Segment Start: GIVEN ENTRIES

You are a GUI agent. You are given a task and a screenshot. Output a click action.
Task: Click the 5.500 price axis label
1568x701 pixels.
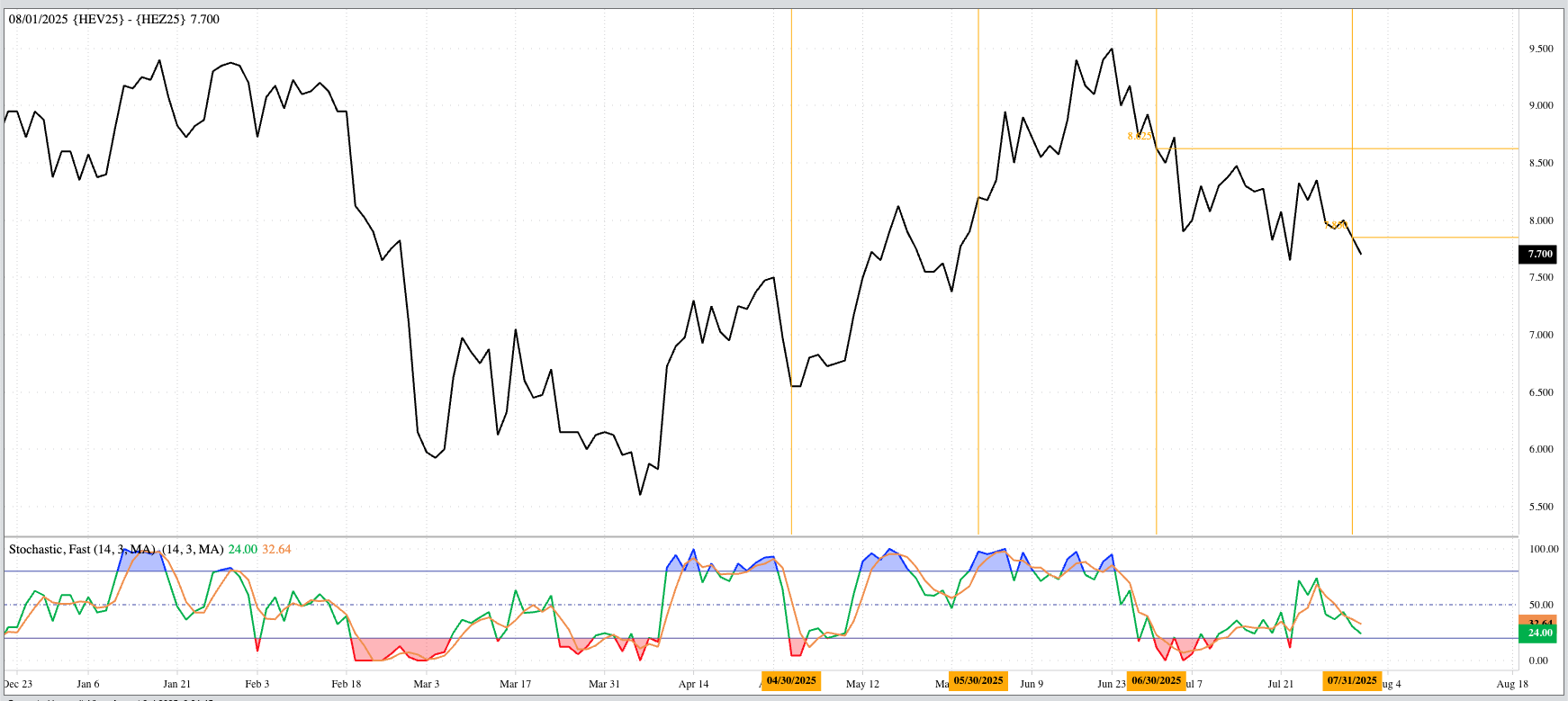click(1541, 507)
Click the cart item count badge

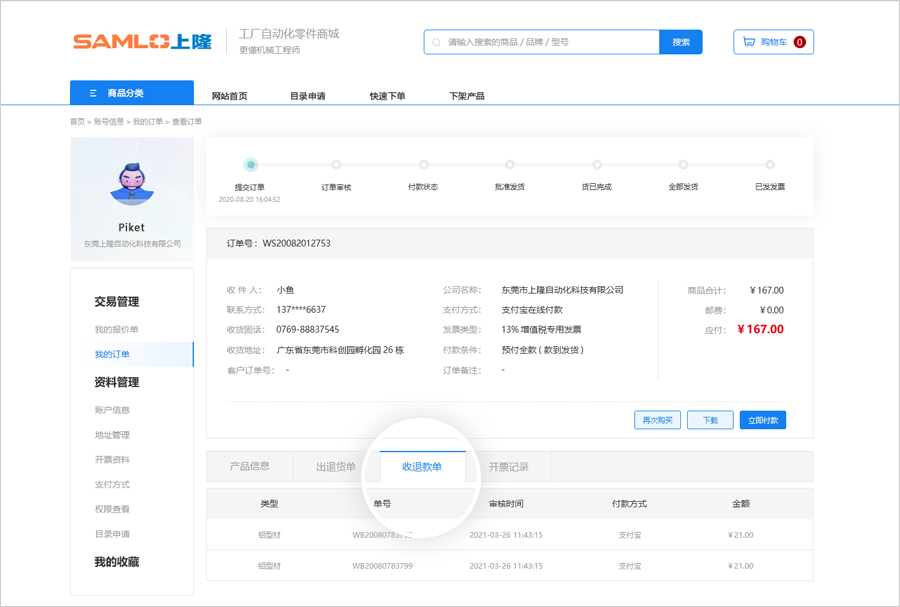799,42
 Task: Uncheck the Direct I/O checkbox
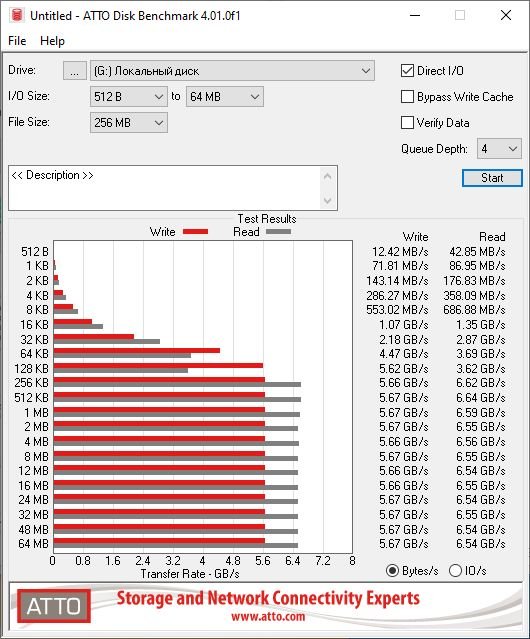pos(407,71)
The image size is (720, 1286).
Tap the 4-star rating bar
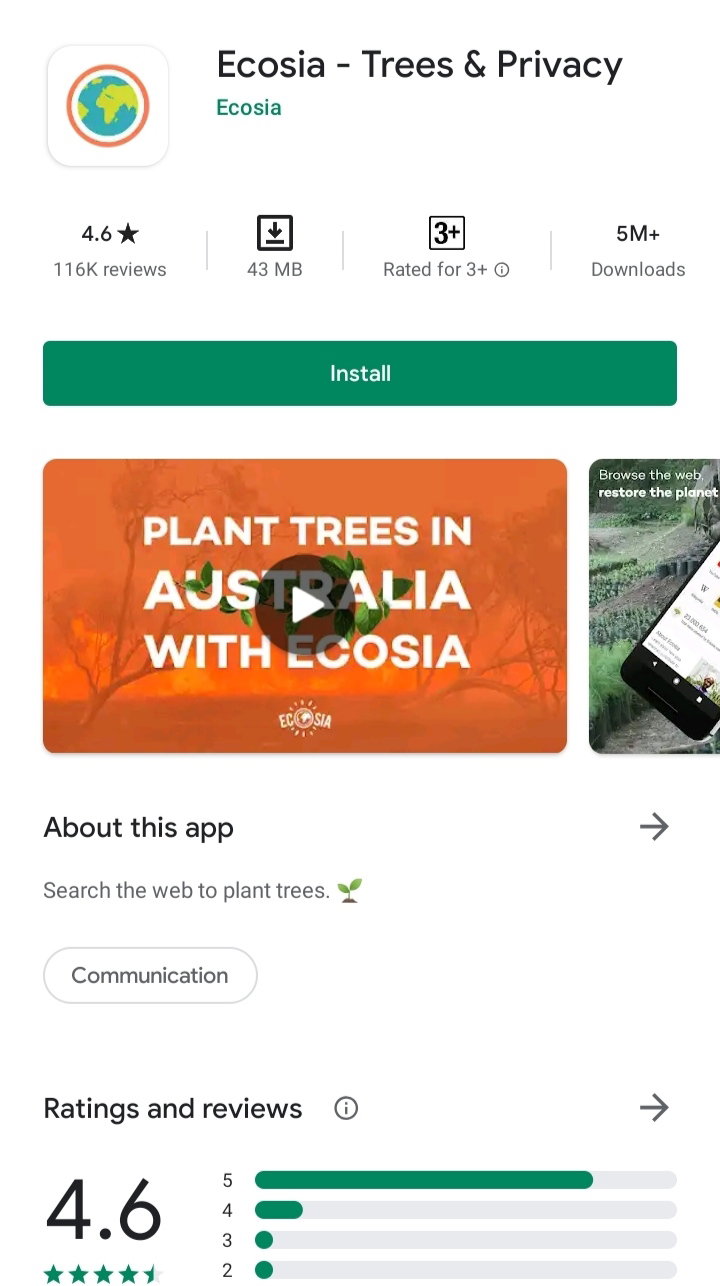point(466,1210)
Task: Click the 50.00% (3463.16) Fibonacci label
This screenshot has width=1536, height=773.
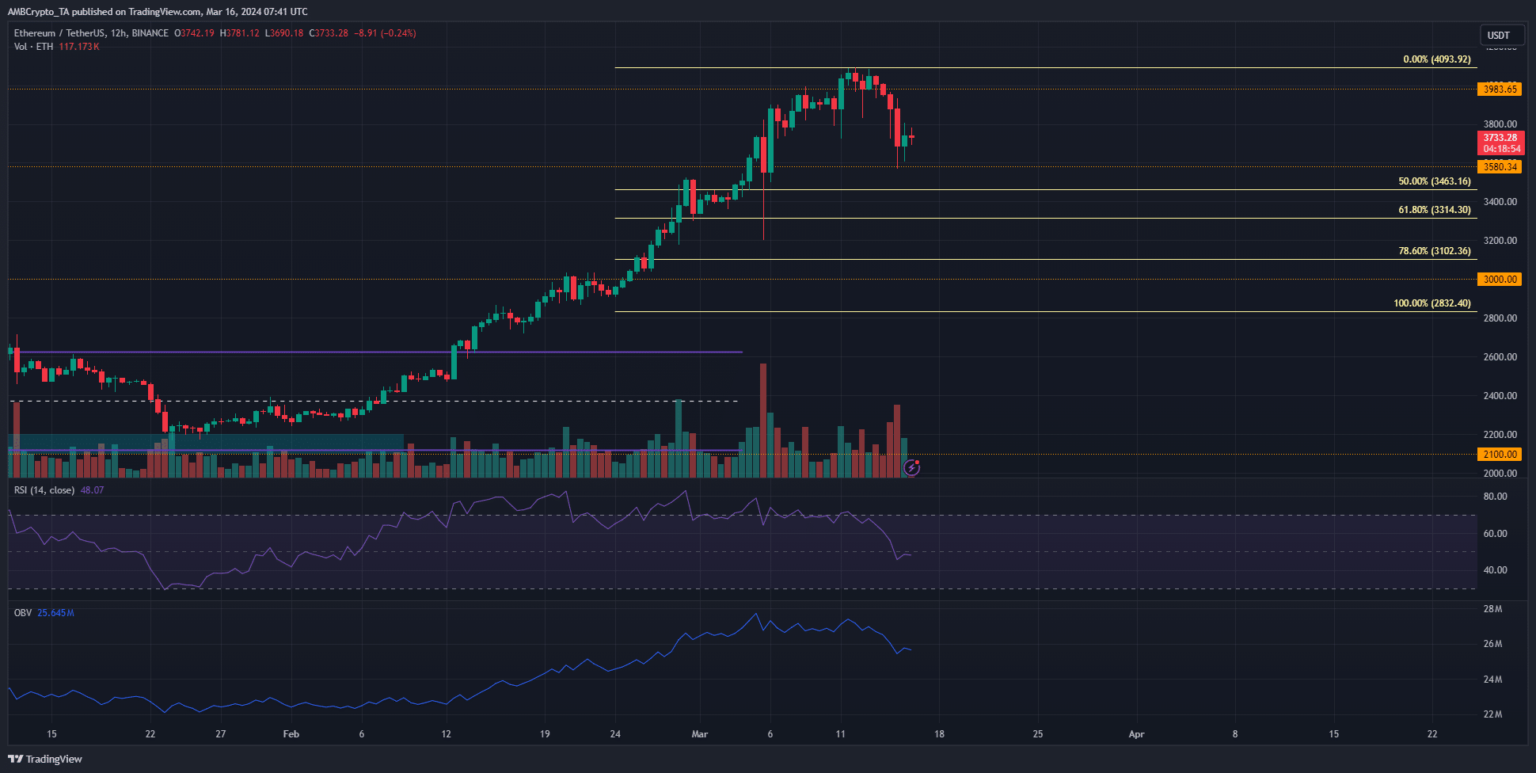Action: point(1435,182)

Segment End: GIVEN ENTRIES

YOUR ASSIGNMENT:
What the answer needs is every record above, exactly as written, and no pictures.

ANSWER TO THIS PROBLEM:
You are a GUI agent. You are given a task and a screenshot. Output a click action.
Task: Click the 5.500 price axis label
1568x701 pixels.
click(1541, 507)
Click the cart item count badge

799,42
 Task: Uncheck the Direct I/O checkbox
pos(407,71)
The image size is (720, 1286).
Tap the 4-star rating bar
point(466,1210)
Task: Click the 50.00% (3463.16) Fibonacci label
This screenshot has width=1536, height=773.
Action: point(1435,182)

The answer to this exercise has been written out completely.